=== Begin Enclosure ===

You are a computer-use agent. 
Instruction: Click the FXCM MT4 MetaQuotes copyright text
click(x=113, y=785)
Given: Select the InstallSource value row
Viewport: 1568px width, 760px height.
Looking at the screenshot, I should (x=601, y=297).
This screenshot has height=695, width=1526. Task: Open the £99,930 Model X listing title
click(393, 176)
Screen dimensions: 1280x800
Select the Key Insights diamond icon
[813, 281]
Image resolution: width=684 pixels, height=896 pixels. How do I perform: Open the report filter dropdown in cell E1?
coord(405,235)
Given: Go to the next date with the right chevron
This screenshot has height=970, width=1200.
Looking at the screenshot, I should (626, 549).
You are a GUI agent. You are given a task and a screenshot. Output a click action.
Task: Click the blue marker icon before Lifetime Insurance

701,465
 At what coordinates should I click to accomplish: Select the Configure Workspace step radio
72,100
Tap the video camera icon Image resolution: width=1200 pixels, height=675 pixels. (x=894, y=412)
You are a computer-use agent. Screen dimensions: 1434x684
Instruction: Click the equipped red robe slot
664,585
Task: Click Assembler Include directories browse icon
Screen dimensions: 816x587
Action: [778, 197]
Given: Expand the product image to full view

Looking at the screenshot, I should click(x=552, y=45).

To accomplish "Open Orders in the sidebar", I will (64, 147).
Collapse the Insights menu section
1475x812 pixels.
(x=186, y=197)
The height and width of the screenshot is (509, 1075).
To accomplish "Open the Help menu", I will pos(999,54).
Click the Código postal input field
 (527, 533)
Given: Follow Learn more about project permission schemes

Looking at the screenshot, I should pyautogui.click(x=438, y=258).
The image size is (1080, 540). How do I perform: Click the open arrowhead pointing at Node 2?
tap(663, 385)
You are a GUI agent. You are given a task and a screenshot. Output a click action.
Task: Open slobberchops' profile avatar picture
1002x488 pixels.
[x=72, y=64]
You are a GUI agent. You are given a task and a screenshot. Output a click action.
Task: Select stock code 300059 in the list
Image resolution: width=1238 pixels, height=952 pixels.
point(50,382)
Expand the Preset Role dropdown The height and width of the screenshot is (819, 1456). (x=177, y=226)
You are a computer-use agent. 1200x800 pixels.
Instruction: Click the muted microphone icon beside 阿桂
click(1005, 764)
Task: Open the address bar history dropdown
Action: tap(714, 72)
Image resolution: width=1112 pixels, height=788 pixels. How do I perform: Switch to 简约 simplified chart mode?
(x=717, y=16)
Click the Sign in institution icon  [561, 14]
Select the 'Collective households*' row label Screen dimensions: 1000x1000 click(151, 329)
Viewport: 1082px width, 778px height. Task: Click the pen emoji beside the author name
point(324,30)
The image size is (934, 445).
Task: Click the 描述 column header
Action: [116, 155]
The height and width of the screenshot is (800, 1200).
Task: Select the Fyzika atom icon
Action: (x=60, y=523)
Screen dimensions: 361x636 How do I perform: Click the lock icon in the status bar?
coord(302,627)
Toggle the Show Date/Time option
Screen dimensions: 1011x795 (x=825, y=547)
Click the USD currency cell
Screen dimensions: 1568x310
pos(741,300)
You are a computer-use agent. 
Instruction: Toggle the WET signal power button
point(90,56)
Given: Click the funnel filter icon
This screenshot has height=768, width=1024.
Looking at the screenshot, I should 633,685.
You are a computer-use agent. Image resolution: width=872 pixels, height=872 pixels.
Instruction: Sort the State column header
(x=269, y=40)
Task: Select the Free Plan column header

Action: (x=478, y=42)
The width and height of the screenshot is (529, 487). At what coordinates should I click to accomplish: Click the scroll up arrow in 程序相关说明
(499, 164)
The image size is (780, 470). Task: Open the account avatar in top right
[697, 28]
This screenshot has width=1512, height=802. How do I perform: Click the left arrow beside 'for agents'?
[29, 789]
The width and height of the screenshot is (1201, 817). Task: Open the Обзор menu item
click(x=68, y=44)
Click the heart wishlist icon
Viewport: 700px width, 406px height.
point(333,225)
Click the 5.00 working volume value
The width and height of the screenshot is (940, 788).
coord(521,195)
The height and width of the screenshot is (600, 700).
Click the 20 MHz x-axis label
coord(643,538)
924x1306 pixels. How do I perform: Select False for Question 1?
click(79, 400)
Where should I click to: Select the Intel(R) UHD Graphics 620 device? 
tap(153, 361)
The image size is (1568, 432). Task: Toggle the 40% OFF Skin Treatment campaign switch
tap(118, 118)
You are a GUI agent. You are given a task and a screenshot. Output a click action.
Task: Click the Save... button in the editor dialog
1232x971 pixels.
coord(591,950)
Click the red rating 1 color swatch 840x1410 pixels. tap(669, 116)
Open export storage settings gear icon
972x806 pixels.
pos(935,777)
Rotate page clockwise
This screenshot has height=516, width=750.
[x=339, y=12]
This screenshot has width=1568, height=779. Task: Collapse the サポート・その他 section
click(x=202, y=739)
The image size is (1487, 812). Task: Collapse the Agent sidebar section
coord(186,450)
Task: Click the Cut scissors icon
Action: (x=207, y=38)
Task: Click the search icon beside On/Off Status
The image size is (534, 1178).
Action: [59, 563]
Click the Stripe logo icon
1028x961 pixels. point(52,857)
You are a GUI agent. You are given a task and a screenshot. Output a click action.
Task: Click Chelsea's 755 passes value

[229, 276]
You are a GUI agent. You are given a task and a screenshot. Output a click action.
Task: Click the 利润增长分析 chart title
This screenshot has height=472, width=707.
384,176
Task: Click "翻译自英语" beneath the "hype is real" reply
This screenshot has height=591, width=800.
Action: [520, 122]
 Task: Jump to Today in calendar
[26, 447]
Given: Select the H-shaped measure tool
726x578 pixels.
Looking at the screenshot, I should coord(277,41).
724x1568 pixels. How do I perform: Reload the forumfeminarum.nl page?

=== End Enclosure ===

Task details: Return every record, word for word.

Answer section:
You are a computer-use agent. 
Instruction: Click the FXCM MT4 MetaQuotes copyright text
click(x=113, y=785)
Given: Select the InstallSource value row
Viewport: 1568px width, 760px height.
Looking at the screenshot, I should (x=601, y=297).
This screenshot has height=695, width=1526. Task: Open the £99,930 Model X listing title
click(393, 176)
Screen dimensions: 1280x800
Select the Key Insights diamond icon
[813, 281]
Image resolution: width=684 pixels, height=896 pixels. How do I perform: Open the report filter dropdown in cell E1?
coord(405,235)
Given: Go to the next date with the right chevron
This screenshot has height=970, width=1200.
Looking at the screenshot, I should (626, 549).
You are a GUI agent. You are given a task and a screenshot. Output a click action.
Task: Click the blue marker icon before Lifetime Insurance

701,465
 At what coordinates should I click to accomplish: Select the Configure Workspace step radio
72,100
Tap the video camera icon Image resolution: width=1200 pixels, height=675 pixels. (x=894, y=412)
You are a computer-use agent. Screen dimensions: 1434x684
Instruction: Click the equipped red robe slot
664,585
Task: Click Assembler Include directories browse icon
Screen dimensions: 816x587
Action: [778, 197]
Given: Expand the product image to full view

Looking at the screenshot, I should click(x=552, y=45).

To accomplish "Open Orders in the sidebar", I will (64, 147).
Collapse the Insights menu section
1475x812 pixels.
(x=186, y=197)
The height and width of the screenshot is (509, 1075).
To accomplish "Open the Help menu", I will pos(999,54).
Click the Código postal input field
 (527, 533)
Given: Follow Learn more about project permission schemes

Looking at the screenshot, I should pyautogui.click(x=438, y=258).
The image size is (1080, 540). How do I perform: Click the open arrowhead pointing at Node 2?
tap(663, 385)
You are a GUI agent. You are given a task and a screenshot. Output a click action.
Task: Open slobberchops' profile avatar picture
1002x488 pixels.
[x=72, y=64]
You are a GUI agent. You are given a task and a screenshot. Output a click action.
Task: Select stock code 300059 in the list
Image resolution: width=1238 pixels, height=952 pixels.
point(50,382)
Expand the Preset Role dropdown The height and width of the screenshot is (819, 1456). (x=177, y=226)
You are a computer-use agent. 1200x800 pixels.
Instruction: Click the muted microphone icon beside 阿桂
click(1005, 764)
Task: Open the address bar history dropdown
Action: tap(714, 72)
Image resolution: width=1112 pixels, height=788 pixels. How do I perform: Switch to 简约 simplified chart mode?
(x=717, y=16)
Click the Sign in institution icon  [561, 14]
Select the 'Collective households*' row label Screen dimensions: 1000x1000 click(151, 329)
Viewport: 1082px width, 778px height. Task: Click the pen emoji beside the author name
point(324,30)
The image size is (934, 445).
Task: Click the 描述 column header
Action: [116, 155]
The height and width of the screenshot is (800, 1200).
Task: Select the Fyzika atom icon
Action: (x=60, y=523)
Screen dimensions: 361x636 How do I perform: Click the lock icon in the status bar?
coord(302,627)
Toggle the Show Date/Time option
Screen dimensions: 1011x795 (x=825, y=547)
Click the USD currency cell
Screen dimensions: 1568x310
pos(741,300)
You are a computer-use agent. 
Instruction: Toggle the WET signal power button
point(90,56)
Given: Click the funnel filter icon
This screenshot has height=768, width=1024.
Looking at the screenshot, I should 633,685.
You are a computer-use agent. Image resolution: width=872 pixels, height=872 pixels.
Instruction: Sort the State column header
(x=269, y=40)
Task: Select the Free Plan column header

Action: (x=478, y=42)
The width and height of the screenshot is (529, 487). At what coordinates should I click to accomplish: Click the scroll up arrow in 程序相关说明
(499, 164)
The image size is (780, 470). Task: Open the account avatar in top right
[697, 28]
This screenshot has width=1512, height=802. How do I perform: Click the left arrow beside 'for agents'?
[29, 789]
The width and height of the screenshot is (1201, 817). Task: Open the Обзор menu item
click(x=68, y=44)
Click the heart wishlist icon
Viewport: 700px width, 406px height.
point(333,225)
Click the 5.00 working volume value
The width and height of the screenshot is (940, 788).
coord(521,195)
The height and width of the screenshot is (600, 700).
Click the 20 MHz x-axis label
coord(643,538)
924x1306 pixels. How do I perform: Select False for Question 1?
click(79, 400)
Where should I click to: Select the Intel(R) UHD Graphics 620 device? 
tap(153, 361)
The image size is (1568, 432). Task: Toggle the 40% OFF Skin Treatment campaign switch
tap(118, 118)
You are a GUI agent. You are given a task and a screenshot. Output a click action.
Task: Click the Save... button in the editor dialog
1232x971 pixels.
coord(591,950)
Click the red rating 1 color swatch 840x1410 pixels. tap(669, 116)
Open export storage settings gear icon
972x806 pixels.
pos(935,777)
Rotate page clockwise
This screenshot has height=516, width=750.
[x=339, y=12]
This screenshot has width=1568, height=779. Task: Collapse the サポート・その他 section
click(x=202, y=739)
The image size is (1487, 812). Task: Collapse the Agent sidebar section
coord(186,450)
Task: Click the Cut scissors icon
Action: (x=207, y=38)
Task: Click the search icon beside On/Off Status
The image size is (534, 1178).
Action: [59, 563]
Click the Stripe logo icon
1028x961 pixels. point(52,857)
You are a GUI agent. You are given a task and a screenshot. Output a click action.
Task: Click Chelsea's 755 passes value

[229, 276]
You are a GUI agent. You are given a task and a screenshot. Output a click action.
Task: Click the 利润增长分析 chart title
This screenshot has height=472, width=707.
384,176
Task: Click "翻译自英语" beneath the "hype is real" reply
This screenshot has height=591, width=800.
Action: [520, 122]
 Task: Jump to Today in calendar
[26, 447]
Given: Select the H-shaped measure tool
726x578 pixels.
Looking at the screenshot, I should coord(277,41).
724x1568 pixels. How do I perform: Reload the forumfeminarum.nl page?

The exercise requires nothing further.